Robbe frisst Seehunde Der "Killer-Bulle" von Helgoland

Eine junge Kegelrobbe am Strand von Helgoland. Derzeit macht eine ihrer Artgenossen Jagd auf Seehunde.

(Foto: dpa)
  • Auf Helgoland hat es eine Robbe auf junge Seehunde abgesehen.
  • Ihr Verhalten ist äußerst ungewöhnlich, denn normalerweise leben Robben und Seehunde friedlich nebeneinander.

Eine Kegelrobbe verschreckt auf Helgoland Touristen und Seehunde. Ein bis zweimal im Jahr schwimmt die junge Robbe offenbar zu der Nordseeinsel und macht Jagd auf die kleineren Seehunde. "Es ist ein fetter Bulle, schokoladenbraun und noch nicht ausgewachsen", sagt Seehundjäger Rolf Blädel. Das letzte Mal sei die Robbe Ende August gesichtet worden.

Das Tier verhält sich äußerst ungewöhnlich. Robben sind zwar fast doppelt so groß wie Seehunde, aber normalerweise leben die beiden artverwandten Tiere friedlich nebeneinander und rasten oft gemeinsam auf Sandbänken.

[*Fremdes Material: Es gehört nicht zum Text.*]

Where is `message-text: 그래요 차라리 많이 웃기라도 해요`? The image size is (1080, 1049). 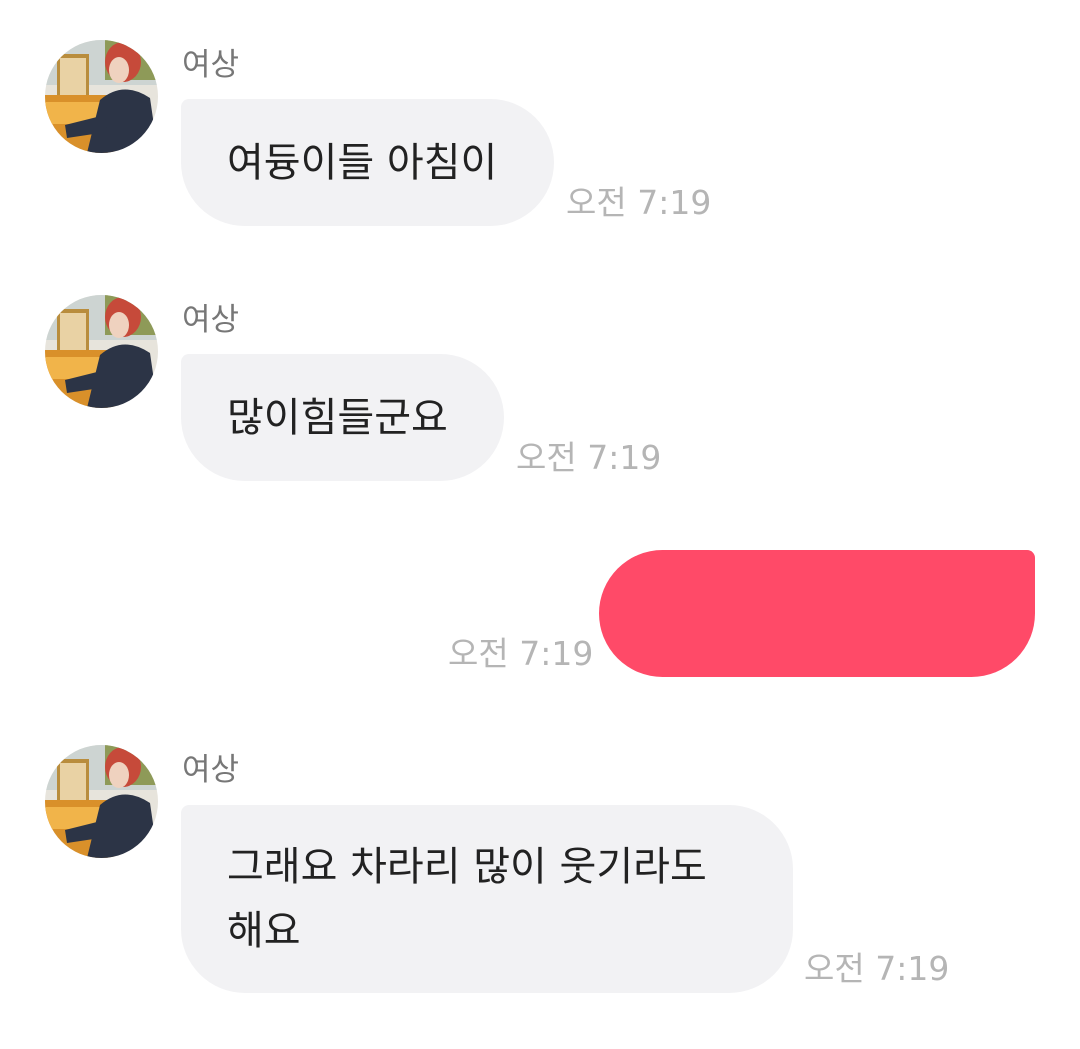 message-text: 그래요 차라리 많이 웃기라도 해요 is located at coordinates (467, 899).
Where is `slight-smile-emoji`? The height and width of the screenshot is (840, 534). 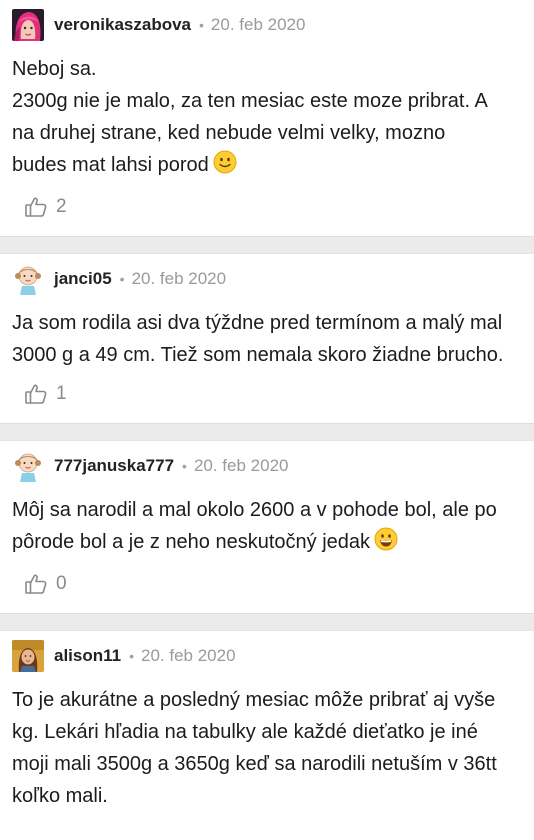 slight-smile-emoji is located at coordinates (225, 167).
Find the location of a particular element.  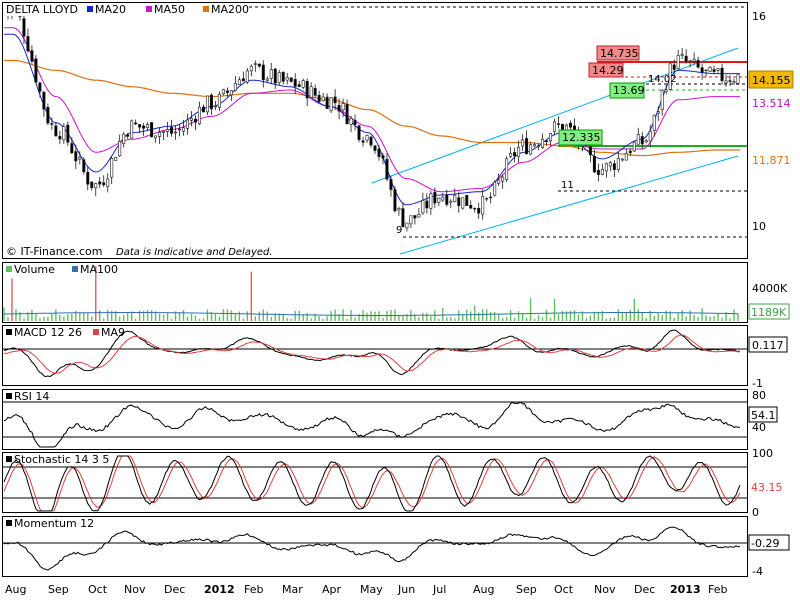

Bislang habe die Kegelrobbe überwiegend Jungtiere getötet, sagt Ursula Siebert von der Tierärztlichen Hochschule Hannover in Büsum. Experten rätseln, warum die Robbe auf einmal Geschmack an Seehunden gefunden hat. Normalerweise stehen Fische und Vögel ganz oben auf ihrem Speiseplan, sagt Siebert. Aus anderen Gegenden sei bekannt, dass Kegelrobben auch kleine Schweinswale jagen.

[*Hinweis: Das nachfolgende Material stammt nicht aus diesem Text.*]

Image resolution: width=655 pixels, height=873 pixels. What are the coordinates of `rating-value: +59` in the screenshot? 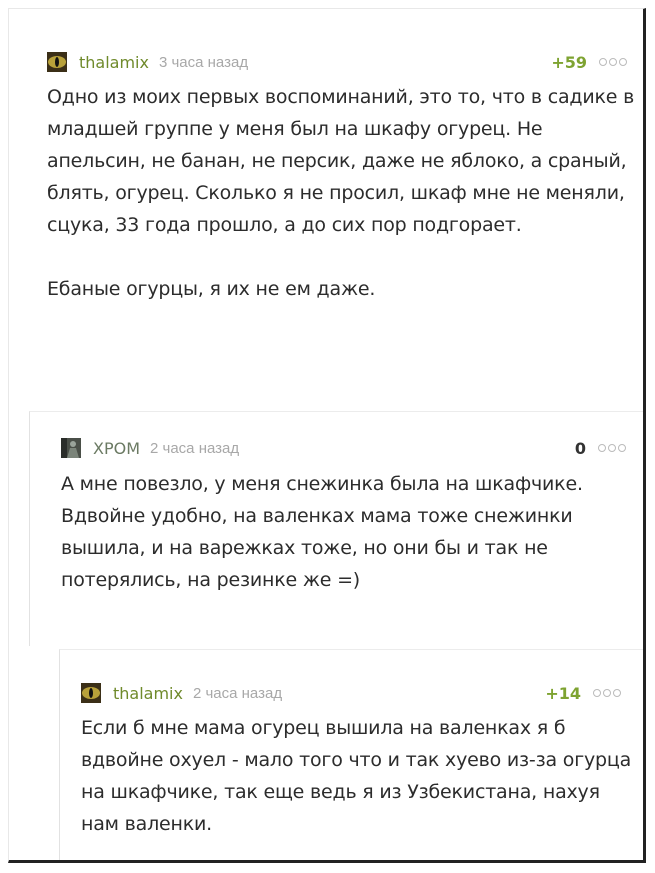 It's located at (569, 62).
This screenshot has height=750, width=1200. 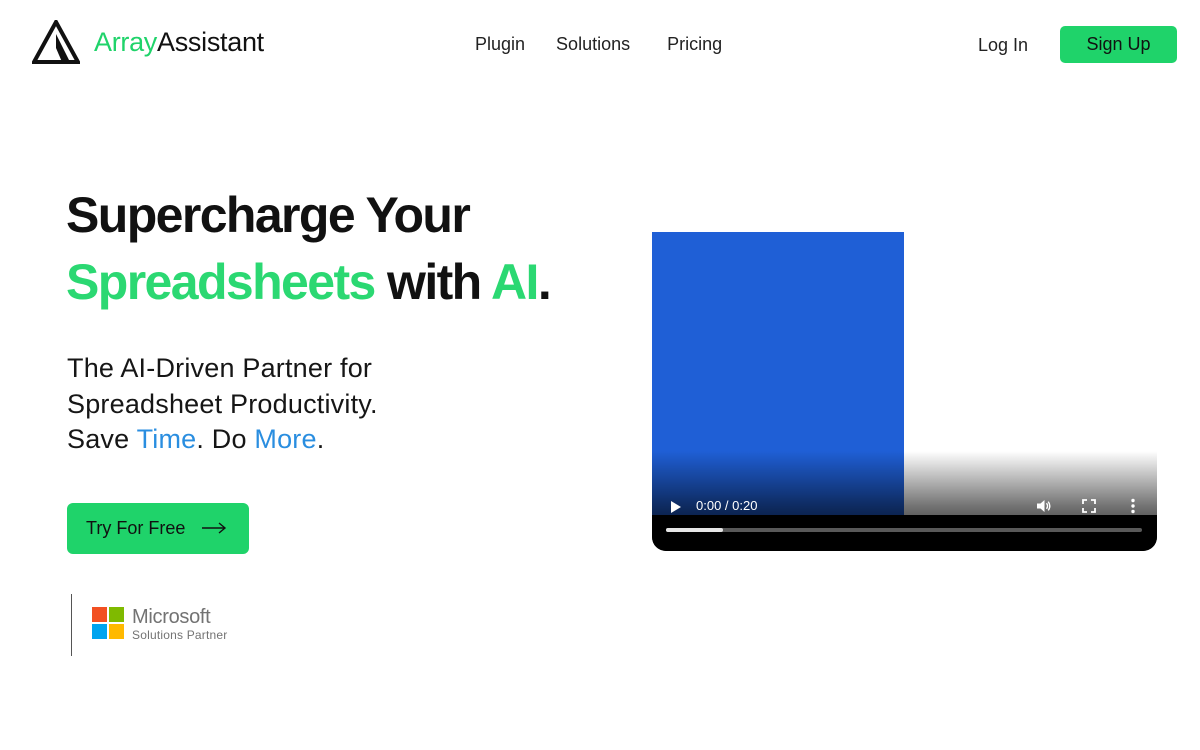 I want to click on video-time: 0:00 / 0:20, so click(x=727, y=506).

Für Touristen besteht keine Gefahr

Die Touristen auf Helgoland kann Siebert jedoch beruhigen. Badende Kinder oder Wassersportler fallen nicht ins Beuteschema der Kegelrobbe, so die Wissenschaftlerin. "Wir haben derzeit keine Erkenntnisse, dass von dem Tier Gefahr für den Menschen ausgeht."

Die Kegelrobbe gilt mit einer Länge von bis zu drei Metern und einem Gewicht von bis zu 320 Kilogramm als Deutschlands größtes Raubtier. Der Seehund hingegen ist nur halb so groß und bringt höchstens 100 Kilogramm auf die Waage. Biologen zählen Kegelrobben und Seehunde zur Familie der Hundsrobben. Beide leben seit Urzeiten in der Nordsee und jagen zum Teil den gleichen Fisch - die Seehunde jedoch nur an den Küsten, während die Kegelrobben die Meere auch weit entfernt von der Küste durchkreuzen.